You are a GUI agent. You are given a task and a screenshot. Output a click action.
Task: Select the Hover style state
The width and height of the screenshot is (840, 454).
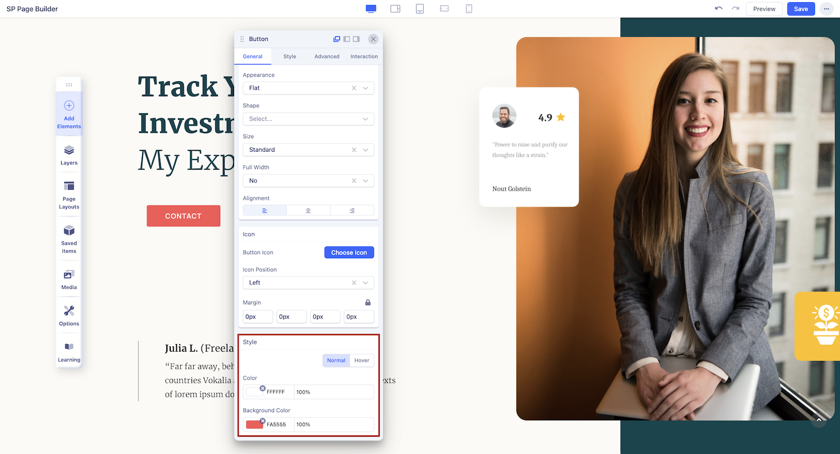(x=362, y=361)
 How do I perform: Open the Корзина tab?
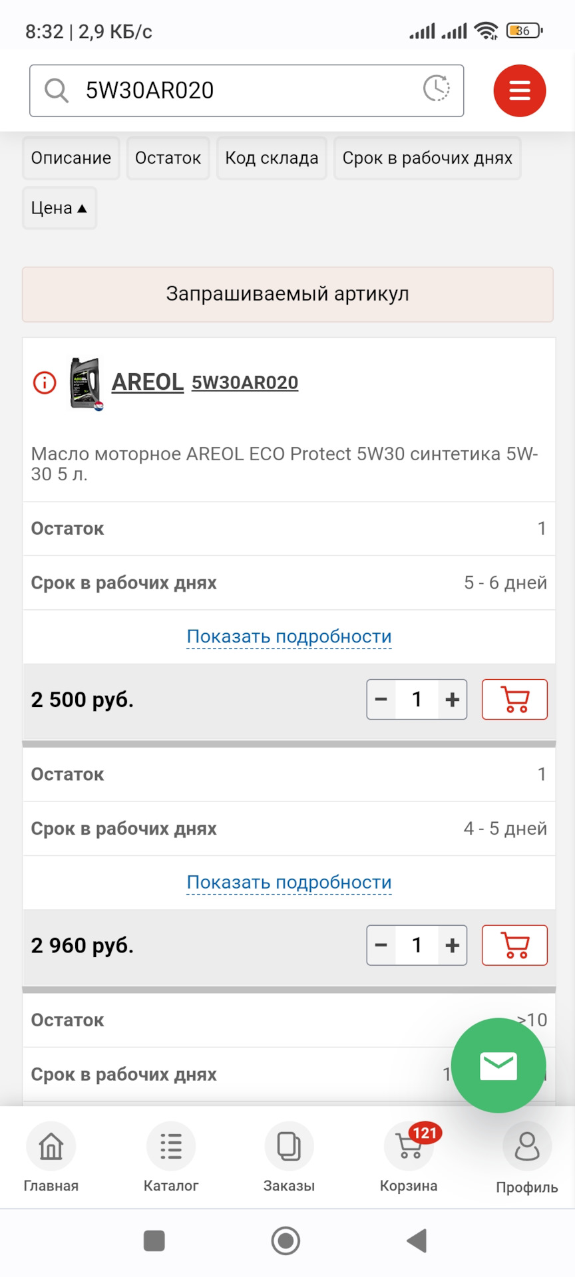(409, 1157)
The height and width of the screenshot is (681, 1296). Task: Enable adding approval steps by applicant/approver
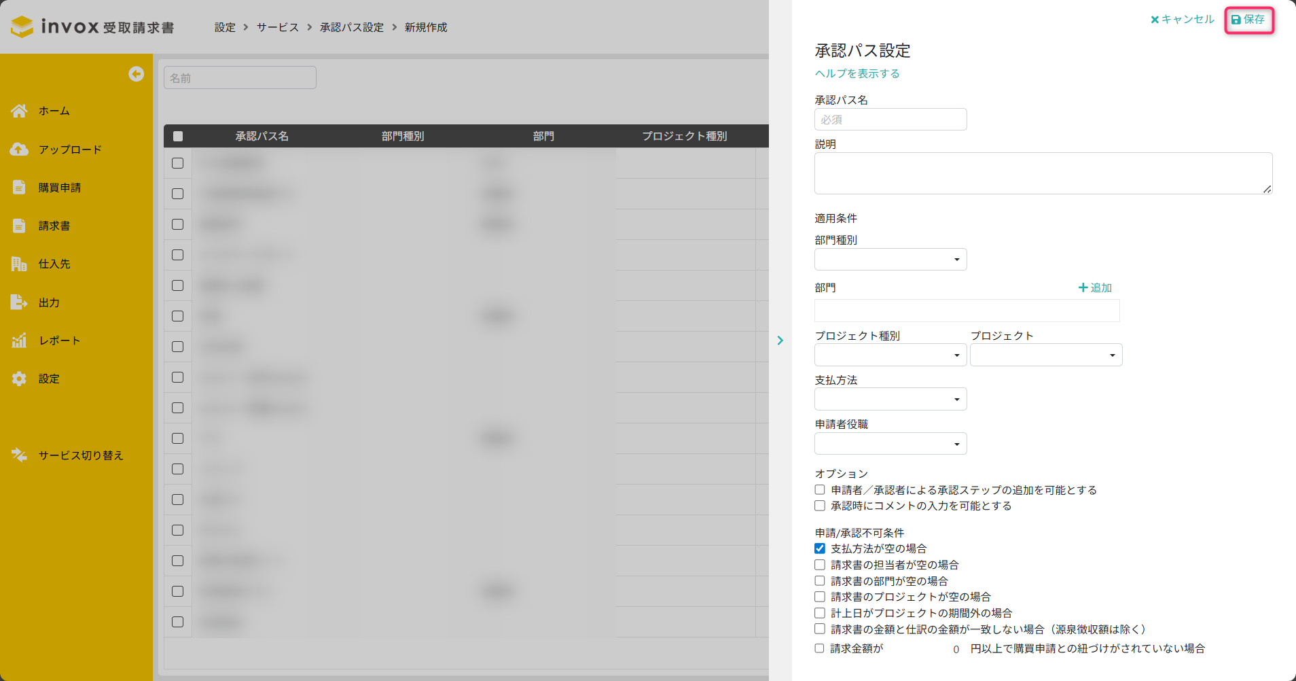click(820, 490)

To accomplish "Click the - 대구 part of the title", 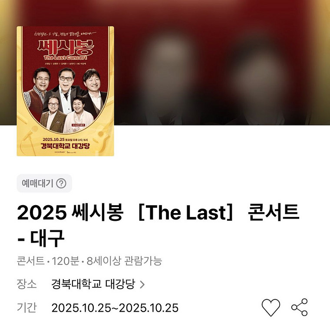I will tap(41, 238).
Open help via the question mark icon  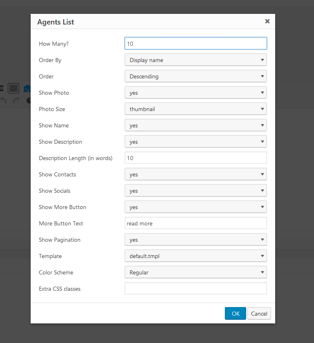(x=29, y=100)
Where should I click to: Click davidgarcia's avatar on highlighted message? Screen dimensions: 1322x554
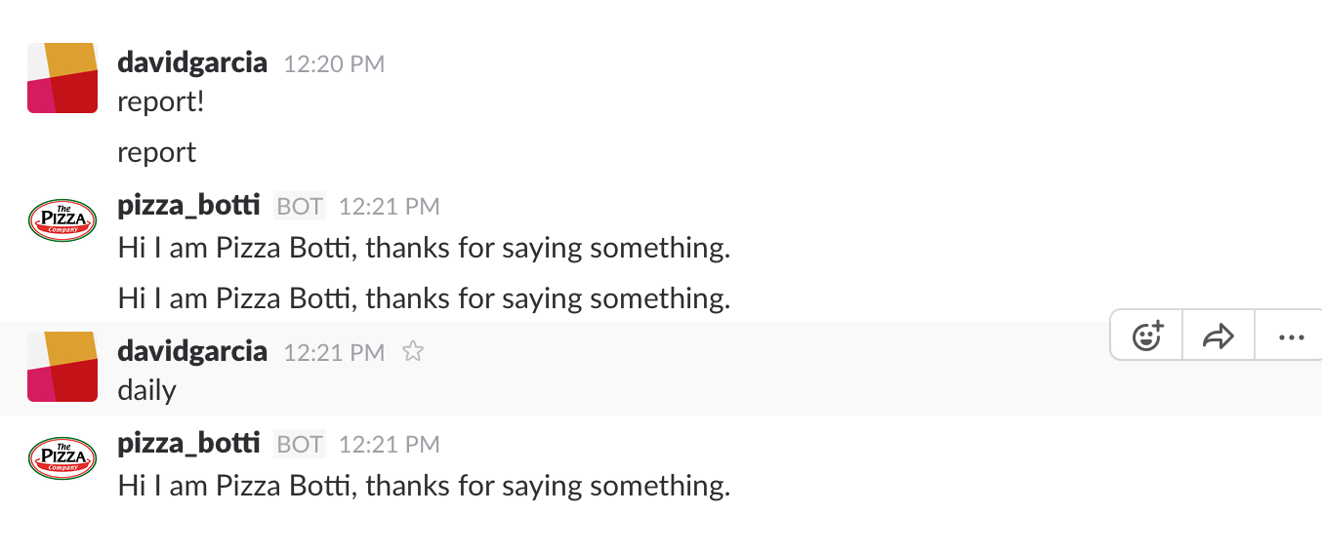point(62,366)
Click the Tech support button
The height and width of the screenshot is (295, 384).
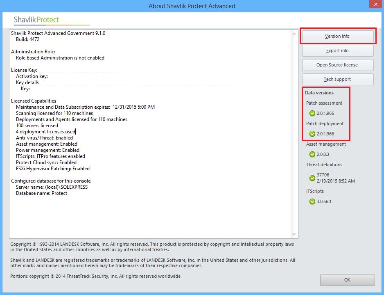(x=338, y=79)
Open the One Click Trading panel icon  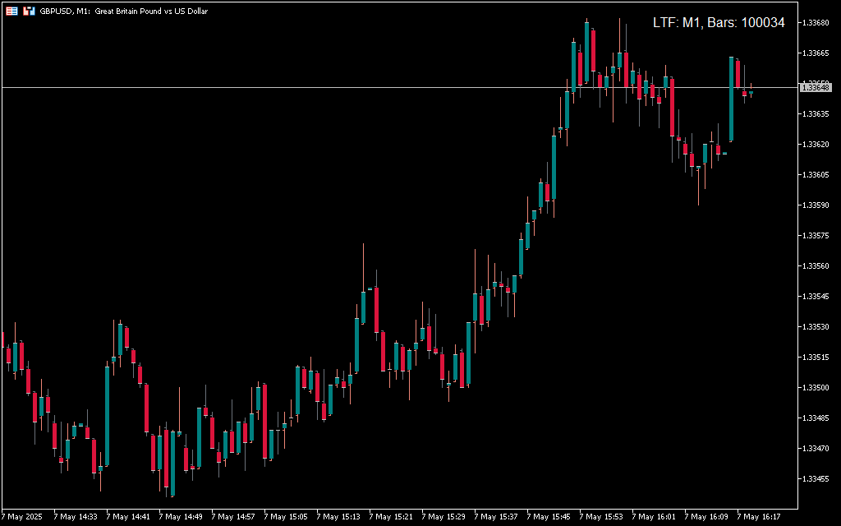click(11, 12)
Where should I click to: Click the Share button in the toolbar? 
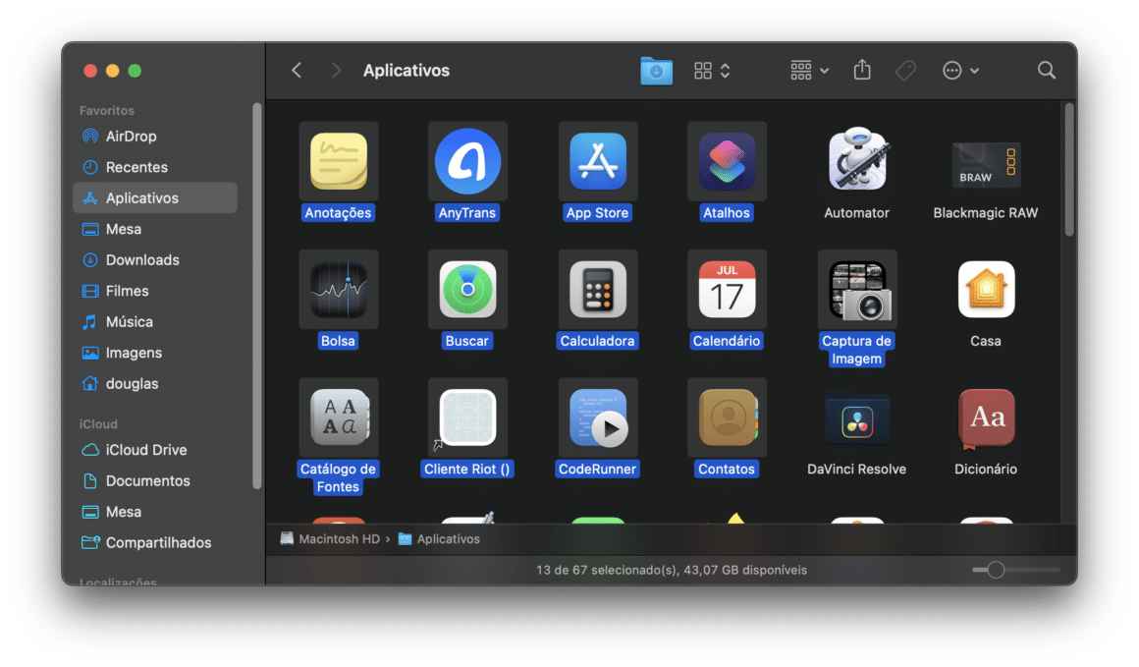(862, 70)
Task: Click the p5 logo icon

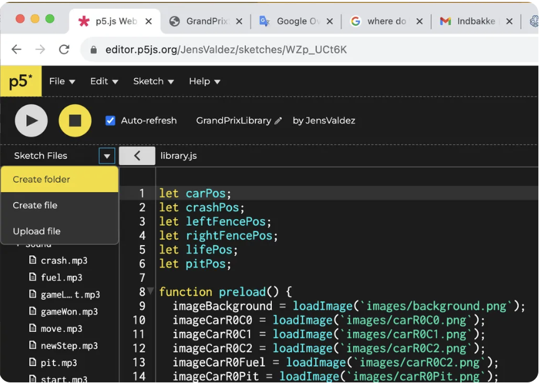Action: pyautogui.click(x=21, y=81)
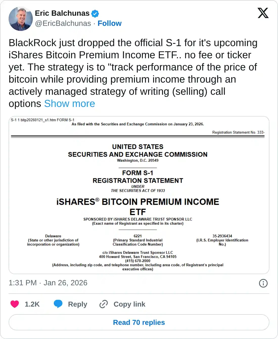Click the San Francisco address in the filing
This screenshot has height=339, width=278.
(138, 257)
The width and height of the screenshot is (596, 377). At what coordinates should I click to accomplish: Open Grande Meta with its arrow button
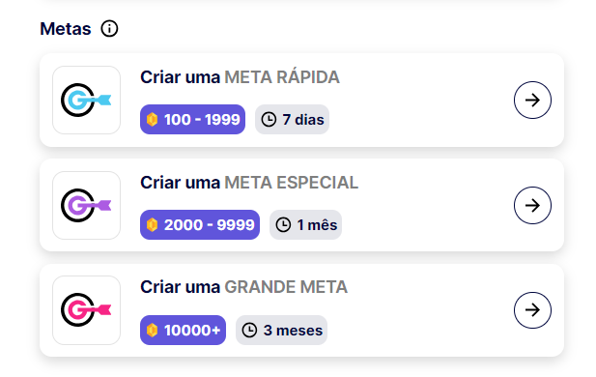pos(532,310)
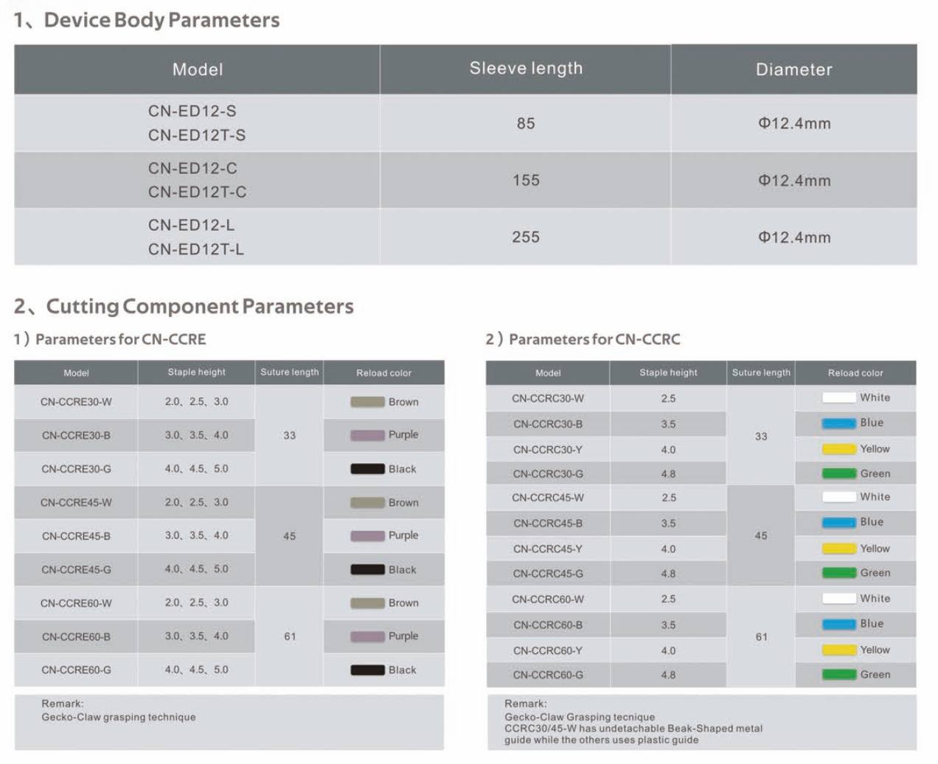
☆ ☆ ☆ ☆
→ AIM OF THE EXERCISE
Take the lines from the one holding "The width and height of the screenshot is (596, 377)." through the last line of the data above and copy them exactly, both ends included, omitting all pictures.

→ THE ANSWER
The width and height of the screenshot is (596, 377). At what coordinates should I click to accomplish: Open Grande Meta with its arrow button
pos(532,310)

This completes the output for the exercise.